The president of the Community of Madrid, Isabel Díaz Ayuso, stated this Thursday at parliamentary headquarters that she hopes that the one who was her advisor for Social Policies during the pandemic, Alberto Reyero, “will be charged today” after declaring before the judge for the protocols in residences in which “people were excluded based on their situation of dependency or disability”.
Ayuso has spoken like this after listening to the spokesperson for Más Madrid, Mónica García, how she demanded that she ask for “pardon” because “7,291 older people died in an unworthy way” due to the “protocols of shame”.
The former Minister of Citizens Alberto Reyero has declared today as a witness in the Investigating Court number 9 of Madrid on these protocols, which prevented the transfer of the elderly from residences to hospitals in the months of the health crisis. “Those protocols left thousands of elderly people who died unworthily at the feet of the horses,” lamented García, after blaming Ayuso for the “institutionalization of daily abuse” and the “dehumanization” of politics.
The former Minister of Social Policies Alberto Reyero has stressed that the people who occupied the residences “were left to their fate” during the first wave of the Covid-19 pandemic due to the referral protocols implemented by the regional administration.
This is how the ex-counselor himself has defended it before the media moments before declaring this Thursday as a witness in the Investigating Court number 9 of Madrid for the case of the protocols.
Reyero has stressed that the referral protocols were “exclusionary” and by virtue of them “people were excluded based on their situation of dependency or disability.” “This prevented them from being treated in hospitals and caused the people who stayed in the residences to die in conditions that I consider unworthy,” the former counselor stressed.
In this sense, it has stressed that, in addition, “there were no alternatives” to these hospital admissions, since in the hospital set up in Ifema Madrid to deal with the health crisis caused by the coronavirus “no people from residences were treated” and “the residences were not medicalized” either.

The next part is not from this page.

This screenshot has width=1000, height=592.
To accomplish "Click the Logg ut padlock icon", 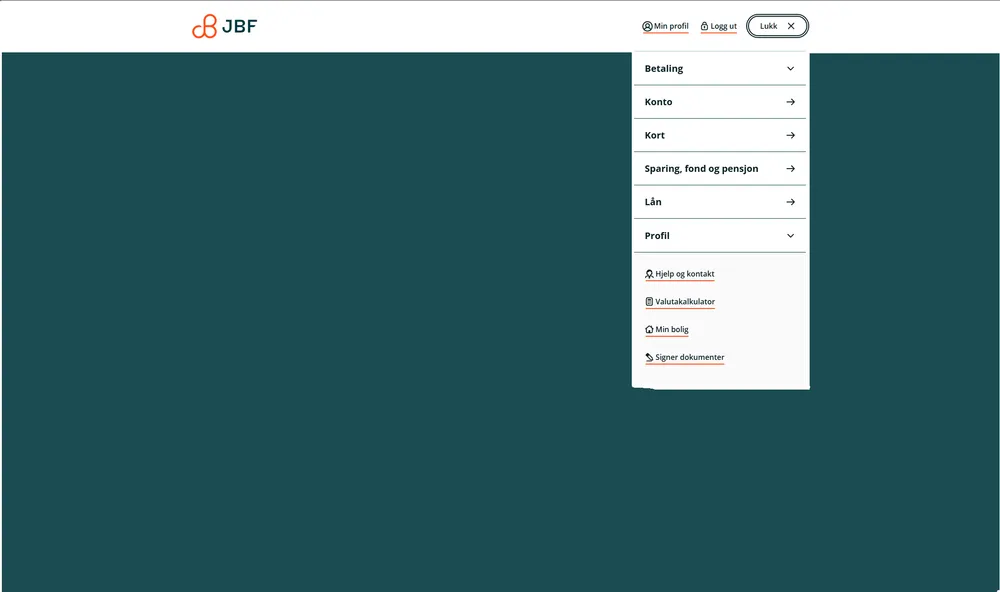I will [704, 26].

“People were really abandoned to their fate,” insisted Alberto Reyero, who has supported this statement in a report by Amnesty International.
Asked about the responsibility for what happened, the former counselor has specified that this does not correspond to him but to the judge, although he has acknowledged that “conclusions can be drawn” from everything he has been saying both in public pronouncements and in his book. They died in an undignified way.’ “I think I have already said enough”, he has sentenced himself.